Advisory teams have been able to successfully leverage the mix of skills and backgrounds to build teams capable of being creative. Advisory services depend on going beyond the existing and offering new solutions based on what you already know. It’s about understanding the client beyond the numbers. We also consider additional factors, such as environment, organizational culture and tolerance for risk, industry trends, human capital and so on.
This means we have the skills to identify initiatives and strategies to address D&I within our firms and across our industry. Have you ever heard the expression “the shoemaker’s children go barefoot”? As the saying goes, it means the cobbler is so busy tending to others that they forget to make shoes for their own children. There are many similar proverbs and sayings in different languages and cultures, but they all boil down to the same idea: We don’t apply our expertise to ourselves.
There are many ways we can leverage our skills, thinking and process to the D&I challenge. By simply re-directing many of the types of recommendations we make to clients to ourselves, the solutions may very well be within our grasp. For example:
- Hiring: We recommend clients consider building new teams or bringing in talent with specialized skills. Yet, we continue to hire the same types of people from the same types of schools with the same backgrounds. By following our own advice, we would look in new places for people with a mix of backgrounds and experiences, possibly with different degrees and credentials. Or, better still, they would have all of the above!

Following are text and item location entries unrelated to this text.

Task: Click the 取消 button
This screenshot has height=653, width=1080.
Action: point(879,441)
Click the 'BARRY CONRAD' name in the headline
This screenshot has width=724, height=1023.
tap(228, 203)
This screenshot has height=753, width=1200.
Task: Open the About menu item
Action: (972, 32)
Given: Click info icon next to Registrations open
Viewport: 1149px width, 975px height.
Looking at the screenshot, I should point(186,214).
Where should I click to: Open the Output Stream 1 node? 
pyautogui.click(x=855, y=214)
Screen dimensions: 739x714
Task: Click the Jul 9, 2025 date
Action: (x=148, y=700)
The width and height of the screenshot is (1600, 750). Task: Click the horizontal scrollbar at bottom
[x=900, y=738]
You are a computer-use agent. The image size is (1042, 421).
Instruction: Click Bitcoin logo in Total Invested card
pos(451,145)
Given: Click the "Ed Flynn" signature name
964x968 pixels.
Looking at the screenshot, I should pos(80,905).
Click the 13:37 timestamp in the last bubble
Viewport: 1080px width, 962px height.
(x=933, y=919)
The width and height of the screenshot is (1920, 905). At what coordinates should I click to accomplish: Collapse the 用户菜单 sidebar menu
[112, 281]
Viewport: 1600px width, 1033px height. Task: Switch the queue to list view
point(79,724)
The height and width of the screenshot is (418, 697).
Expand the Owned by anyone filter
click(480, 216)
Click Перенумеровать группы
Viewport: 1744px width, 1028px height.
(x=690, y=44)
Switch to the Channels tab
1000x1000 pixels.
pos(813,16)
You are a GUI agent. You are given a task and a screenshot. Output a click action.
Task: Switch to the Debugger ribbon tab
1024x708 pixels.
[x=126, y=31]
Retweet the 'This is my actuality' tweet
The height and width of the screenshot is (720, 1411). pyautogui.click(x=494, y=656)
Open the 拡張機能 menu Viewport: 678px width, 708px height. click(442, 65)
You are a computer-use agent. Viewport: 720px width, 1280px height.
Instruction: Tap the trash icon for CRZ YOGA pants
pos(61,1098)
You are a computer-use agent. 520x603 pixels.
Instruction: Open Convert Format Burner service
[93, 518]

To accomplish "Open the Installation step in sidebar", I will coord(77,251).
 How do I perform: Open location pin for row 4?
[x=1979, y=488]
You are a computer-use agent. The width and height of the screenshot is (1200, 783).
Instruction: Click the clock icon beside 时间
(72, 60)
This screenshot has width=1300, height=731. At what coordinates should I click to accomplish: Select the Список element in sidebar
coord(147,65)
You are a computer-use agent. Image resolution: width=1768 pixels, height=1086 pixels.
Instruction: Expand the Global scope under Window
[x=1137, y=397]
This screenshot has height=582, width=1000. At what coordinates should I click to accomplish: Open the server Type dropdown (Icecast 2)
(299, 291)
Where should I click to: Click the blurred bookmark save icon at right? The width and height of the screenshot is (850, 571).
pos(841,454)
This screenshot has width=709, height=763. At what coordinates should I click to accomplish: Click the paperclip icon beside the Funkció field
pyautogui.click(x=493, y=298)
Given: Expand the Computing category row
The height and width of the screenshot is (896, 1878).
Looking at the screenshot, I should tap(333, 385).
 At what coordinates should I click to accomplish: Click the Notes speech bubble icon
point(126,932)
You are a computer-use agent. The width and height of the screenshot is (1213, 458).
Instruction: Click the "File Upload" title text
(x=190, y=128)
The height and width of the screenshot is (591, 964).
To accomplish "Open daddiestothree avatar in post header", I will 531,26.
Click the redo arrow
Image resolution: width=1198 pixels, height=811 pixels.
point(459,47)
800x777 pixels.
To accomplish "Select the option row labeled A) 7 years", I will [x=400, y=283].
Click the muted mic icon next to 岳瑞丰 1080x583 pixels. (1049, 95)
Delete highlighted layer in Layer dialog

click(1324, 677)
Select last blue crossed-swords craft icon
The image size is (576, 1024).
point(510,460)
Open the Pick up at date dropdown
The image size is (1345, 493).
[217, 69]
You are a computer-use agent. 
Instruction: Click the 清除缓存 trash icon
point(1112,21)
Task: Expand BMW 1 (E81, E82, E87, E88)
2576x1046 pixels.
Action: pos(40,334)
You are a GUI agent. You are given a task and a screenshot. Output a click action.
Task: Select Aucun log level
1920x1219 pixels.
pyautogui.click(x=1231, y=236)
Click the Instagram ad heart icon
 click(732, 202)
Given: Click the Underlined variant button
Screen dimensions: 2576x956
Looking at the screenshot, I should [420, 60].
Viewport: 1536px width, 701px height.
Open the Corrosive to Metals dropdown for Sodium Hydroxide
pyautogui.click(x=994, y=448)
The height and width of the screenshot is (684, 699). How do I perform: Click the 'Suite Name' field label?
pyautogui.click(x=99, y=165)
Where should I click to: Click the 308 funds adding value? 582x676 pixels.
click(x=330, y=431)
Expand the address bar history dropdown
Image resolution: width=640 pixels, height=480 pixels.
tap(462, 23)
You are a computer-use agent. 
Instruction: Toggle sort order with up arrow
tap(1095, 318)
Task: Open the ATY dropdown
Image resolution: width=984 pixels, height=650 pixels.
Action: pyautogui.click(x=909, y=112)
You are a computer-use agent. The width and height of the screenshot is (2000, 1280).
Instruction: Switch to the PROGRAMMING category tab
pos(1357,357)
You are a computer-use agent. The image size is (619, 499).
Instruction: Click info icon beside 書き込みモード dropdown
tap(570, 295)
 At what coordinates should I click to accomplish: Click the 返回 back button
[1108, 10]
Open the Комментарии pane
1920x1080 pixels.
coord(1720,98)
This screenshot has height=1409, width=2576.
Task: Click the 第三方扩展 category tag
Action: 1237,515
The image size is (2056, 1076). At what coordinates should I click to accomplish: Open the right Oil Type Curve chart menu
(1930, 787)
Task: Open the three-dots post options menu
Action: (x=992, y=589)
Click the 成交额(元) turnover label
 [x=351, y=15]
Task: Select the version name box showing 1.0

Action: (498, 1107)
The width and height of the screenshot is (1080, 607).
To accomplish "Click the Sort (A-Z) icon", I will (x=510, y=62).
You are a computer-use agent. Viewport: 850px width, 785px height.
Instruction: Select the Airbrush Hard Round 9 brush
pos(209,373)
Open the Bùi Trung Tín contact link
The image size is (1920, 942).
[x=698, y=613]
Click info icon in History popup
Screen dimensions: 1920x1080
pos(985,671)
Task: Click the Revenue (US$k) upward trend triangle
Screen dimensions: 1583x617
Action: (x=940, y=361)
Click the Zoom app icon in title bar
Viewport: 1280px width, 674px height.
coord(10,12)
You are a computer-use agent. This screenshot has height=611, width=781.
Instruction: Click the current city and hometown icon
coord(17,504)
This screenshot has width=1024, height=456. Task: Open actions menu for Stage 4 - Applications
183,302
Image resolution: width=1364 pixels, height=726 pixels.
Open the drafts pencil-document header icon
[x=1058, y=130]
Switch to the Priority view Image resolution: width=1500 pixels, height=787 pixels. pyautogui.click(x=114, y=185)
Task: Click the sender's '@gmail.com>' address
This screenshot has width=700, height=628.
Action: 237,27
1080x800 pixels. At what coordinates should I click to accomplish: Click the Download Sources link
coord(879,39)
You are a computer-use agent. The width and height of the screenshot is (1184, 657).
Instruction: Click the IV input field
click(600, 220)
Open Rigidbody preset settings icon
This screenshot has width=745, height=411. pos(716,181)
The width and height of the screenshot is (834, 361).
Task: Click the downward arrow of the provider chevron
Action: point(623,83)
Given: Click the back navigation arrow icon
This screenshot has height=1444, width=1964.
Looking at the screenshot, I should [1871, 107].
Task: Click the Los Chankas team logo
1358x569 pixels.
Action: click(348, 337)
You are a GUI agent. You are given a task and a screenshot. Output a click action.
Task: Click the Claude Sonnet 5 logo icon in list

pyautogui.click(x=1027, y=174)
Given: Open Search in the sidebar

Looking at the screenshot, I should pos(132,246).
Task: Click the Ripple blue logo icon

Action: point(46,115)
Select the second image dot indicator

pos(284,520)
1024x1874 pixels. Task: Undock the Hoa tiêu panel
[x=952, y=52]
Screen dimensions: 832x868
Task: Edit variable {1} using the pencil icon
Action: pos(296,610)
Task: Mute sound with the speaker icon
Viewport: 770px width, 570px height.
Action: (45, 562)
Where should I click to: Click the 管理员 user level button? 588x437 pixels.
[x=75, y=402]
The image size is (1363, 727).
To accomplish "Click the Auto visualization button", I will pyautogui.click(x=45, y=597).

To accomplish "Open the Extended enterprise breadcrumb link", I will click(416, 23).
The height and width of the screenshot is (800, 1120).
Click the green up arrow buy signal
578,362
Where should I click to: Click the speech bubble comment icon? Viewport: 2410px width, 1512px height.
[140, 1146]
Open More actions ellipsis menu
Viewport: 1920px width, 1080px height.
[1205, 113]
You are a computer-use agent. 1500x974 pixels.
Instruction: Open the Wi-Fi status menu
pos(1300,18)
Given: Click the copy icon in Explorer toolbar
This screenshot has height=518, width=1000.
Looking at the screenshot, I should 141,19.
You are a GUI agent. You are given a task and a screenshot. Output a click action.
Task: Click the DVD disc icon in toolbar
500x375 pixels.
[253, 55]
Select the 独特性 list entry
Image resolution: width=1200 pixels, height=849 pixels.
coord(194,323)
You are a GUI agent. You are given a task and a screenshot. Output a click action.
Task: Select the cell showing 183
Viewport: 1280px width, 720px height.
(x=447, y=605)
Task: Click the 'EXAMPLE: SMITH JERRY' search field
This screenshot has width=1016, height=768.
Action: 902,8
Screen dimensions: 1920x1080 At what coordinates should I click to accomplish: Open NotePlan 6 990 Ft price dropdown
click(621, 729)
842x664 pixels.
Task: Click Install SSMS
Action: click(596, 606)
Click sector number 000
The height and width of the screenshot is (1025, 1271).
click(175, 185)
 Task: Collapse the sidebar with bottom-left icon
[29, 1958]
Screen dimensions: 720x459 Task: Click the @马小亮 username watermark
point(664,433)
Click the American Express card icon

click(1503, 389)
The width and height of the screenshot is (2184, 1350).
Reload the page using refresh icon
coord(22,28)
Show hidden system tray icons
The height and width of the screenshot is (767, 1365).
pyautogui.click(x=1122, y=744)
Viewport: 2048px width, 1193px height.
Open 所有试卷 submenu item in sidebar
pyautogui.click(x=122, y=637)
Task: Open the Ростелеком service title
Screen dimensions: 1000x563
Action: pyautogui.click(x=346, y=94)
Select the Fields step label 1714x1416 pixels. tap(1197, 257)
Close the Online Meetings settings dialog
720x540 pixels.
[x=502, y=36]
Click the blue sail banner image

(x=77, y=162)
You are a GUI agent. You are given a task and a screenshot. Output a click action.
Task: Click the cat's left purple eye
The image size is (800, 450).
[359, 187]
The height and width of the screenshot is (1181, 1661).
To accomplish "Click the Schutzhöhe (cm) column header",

- Product Differentiation: We may suggest a client expand their market or niche, which requires a different perspective or approach. By inviting diversity into our practices, we may identify new clients, service lines and industry specializations.
- Process Improvement: We may suggest finding new ways to work with customers, which might include changes to workflow, management style or production. With a more diverse team, the firm could evaluate how similar internal changes might impact groups differently (i.e., women vs men, people without children vs parents).
- Branding: We may suggest repositioning a product or service in the marketplace, which may result in changes to branding or communications. Diverse teams could help the firm expand their messaging externally to resonate with new clients or different markets, as well as internally to improve recruitment and retention efforts.
Connecting internal D&I efforts with strategies to drive innovation for clients offers a fresh perspective on identifying solutions and setting priorities to improve diversity, develop more equitable policies and processes, foster inclusion and create spaces where people from all backgrounds feel they can safely belong. Improving diversity is not enough. There is a correlation between belonging and engagement. It fosters a willingness to share, speak up and contribute. Data increasingly show that productivity increases when you bring people together with different backgrounds, perspectives and experiences and that they are more likely to contribute when they feel like they fit in.
Advisory services teams have been able to build the types of connections that foster trust and promote creativity. By expanding this approach across accounting firms, we just may be able to overcome the shoemaker’s dilemma and find D&I solutions that can drive lasting change.